Records contained in a dataset
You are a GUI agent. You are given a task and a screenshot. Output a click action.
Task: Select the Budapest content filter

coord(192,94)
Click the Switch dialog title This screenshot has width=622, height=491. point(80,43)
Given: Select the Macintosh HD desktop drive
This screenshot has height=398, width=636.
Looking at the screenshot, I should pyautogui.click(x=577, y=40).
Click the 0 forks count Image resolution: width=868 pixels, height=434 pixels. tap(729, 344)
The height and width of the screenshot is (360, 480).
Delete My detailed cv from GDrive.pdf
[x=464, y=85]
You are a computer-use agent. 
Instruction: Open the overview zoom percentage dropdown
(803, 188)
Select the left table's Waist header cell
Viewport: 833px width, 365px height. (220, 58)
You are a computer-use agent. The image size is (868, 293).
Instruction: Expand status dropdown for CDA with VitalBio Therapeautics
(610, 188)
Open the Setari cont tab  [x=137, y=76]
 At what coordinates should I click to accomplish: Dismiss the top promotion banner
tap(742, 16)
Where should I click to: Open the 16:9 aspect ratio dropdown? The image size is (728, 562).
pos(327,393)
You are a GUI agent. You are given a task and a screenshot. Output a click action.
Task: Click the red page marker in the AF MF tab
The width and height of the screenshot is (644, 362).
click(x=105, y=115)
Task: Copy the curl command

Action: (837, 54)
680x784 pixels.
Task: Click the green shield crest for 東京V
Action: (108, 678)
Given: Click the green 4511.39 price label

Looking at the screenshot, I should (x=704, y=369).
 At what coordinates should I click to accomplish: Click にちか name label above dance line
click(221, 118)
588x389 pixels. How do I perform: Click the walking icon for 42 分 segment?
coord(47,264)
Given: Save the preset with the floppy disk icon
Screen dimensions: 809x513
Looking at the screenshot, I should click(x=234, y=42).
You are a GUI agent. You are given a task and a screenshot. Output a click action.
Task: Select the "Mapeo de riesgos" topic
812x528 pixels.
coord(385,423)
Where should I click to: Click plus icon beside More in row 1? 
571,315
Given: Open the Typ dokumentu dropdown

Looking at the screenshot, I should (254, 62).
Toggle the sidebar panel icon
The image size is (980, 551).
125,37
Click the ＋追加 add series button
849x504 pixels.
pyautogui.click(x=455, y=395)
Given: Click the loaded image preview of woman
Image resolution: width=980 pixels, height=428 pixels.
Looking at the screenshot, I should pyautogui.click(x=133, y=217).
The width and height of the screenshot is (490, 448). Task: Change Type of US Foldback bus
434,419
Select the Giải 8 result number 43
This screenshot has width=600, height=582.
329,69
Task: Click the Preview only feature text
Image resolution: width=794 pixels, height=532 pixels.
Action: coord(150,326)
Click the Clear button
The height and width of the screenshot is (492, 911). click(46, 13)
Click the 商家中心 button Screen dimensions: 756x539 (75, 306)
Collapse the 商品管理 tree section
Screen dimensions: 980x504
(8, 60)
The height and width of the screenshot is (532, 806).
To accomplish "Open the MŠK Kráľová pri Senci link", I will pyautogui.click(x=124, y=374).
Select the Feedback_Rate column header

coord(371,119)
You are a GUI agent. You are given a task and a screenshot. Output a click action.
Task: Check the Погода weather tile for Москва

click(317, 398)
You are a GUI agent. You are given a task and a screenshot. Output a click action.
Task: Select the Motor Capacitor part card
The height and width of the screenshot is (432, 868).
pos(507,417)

The task -
Line by line, please reproduce the records exactly.

Task solution -
You are a GUI agent. You are given a task and a screenshot. Output a click action.
Task: Select the Budapest content filter

coord(192,94)
Click the Switch dialog title This screenshot has width=622, height=491. point(80,43)
Given: Select the Macintosh HD desktop drive
This screenshot has height=398, width=636.
Looking at the screenshot, I should pyautogui.click(x=577, y=40).
Click the 0 forks count Image resolution: width=868 pixels, height=434 pixels. tap(729, 344)
The height and width of the screenshot is (360, 480).
Delete My detailed cv from GDrive.pdf
[x=464, y=85]
You are a computer-use agent. 
Instruction: Open the overview zoom percentage dropdown
(803, 188)
Select the left table's Waist header cell
Viewport: 833px width, 365px height. (220, 58)
You are a computer-use agent. The image size is (868, 293).
Instruction: Expand status dropdown for CDA with VitalBio Therapeautics
(610, 188)
Open the Setari cont tab  [x=137, y=76]
 At what coordinates should I click to accomplish: Dismiss the top promotion banner
tap(742, 16)
Where should I click to: Open the 16:9 aspect ratio dropdown? The image size is (728, 562).
pos(327,393)
You are a GUI agent. You are given a task and a screenshot. Output a click action.
Task: Click the red page marker in the AF MF tab
The width and height of the screenshot is (644, 362).
click(x=105, y=115)
Task: Copy the curl command

Action: (837, 54)
680x784 pixels.
Task: Click the green shield crest for 東京V
Action: (108, 678)
Given: Click the green 4511.39 price label

Looking at the screenshot, I should (x=704, y=369).
 At what coordinates should I click to accomplish: Click にちか name label above dance line
click(221, 118)
588x389 pixels. How do I perform: Click the walking icon for 42 分 segment?
coord(47,264)
Given: Save the preset with the floppy disk icon
Screen dimensions: 809x513
Looking at the screenshot, I should click(x=234, y=42).
You are a GUI agent. You are given a task and a screenshot. Output a click action.
Task: Select the "Mapeo de riesgos" topic
812x528 pixels.
coord(385,423)
Where should I click to: Click plus icon beside More in row 1? 
571,315
Given: Open the Typ dokumentu dropdown

Looking at the screenshot, I should (254, 62).
Toggle the sidebar panel icon
The image size is (980, 551).
125,37
Click the ＋追加 add series button
849x504 pixels.
pyautogui.click(x=455, y=395)
Given: Click the loaded image preview of woman
Image resolution: width=980 pixels, height=428 pixels.
Looking at the screenshot, I should pyautogui.click(x=133, y=217).
The width and height of the screenshot is (490, 448). Task: Change Type of US Foldback bus
434,419
Select the Giải 8 result number 43
This screenshot has width=600, height=582.
329,69
Task: Click the Preview only feature text
Image resolution: width=794 pixels, height=532 pixels.
Action: coord(150,326)
Click the Clear button
The height and width of the screenshot is (492, 911). click(46, 13)
Click the 商家中心 button Screen dimensions: 756x539 (75, 306)
Collapse the 商品管理 tree section
Screen dimensions: 980x504
(8, 60)
The height and width of the screenshot is (532, 806).
To accomplish "Open the MŠK Kráľová pri Senci link", I will pyautogui.click(x=124, y=374).
Select the Feedback_Rate column header

coord(371,119)
You are a GUI agent. You are given a task and a screenshot. Output a click action.
Task: Check the Погода weather tile for Москва

click(317, 398)
You are a GUI agent. You are given a task and a screenshot. Output a click action.
Task: Select the Motor Capacitor part card
The height and width of the screenshot is (432, 868).
pos(507,417)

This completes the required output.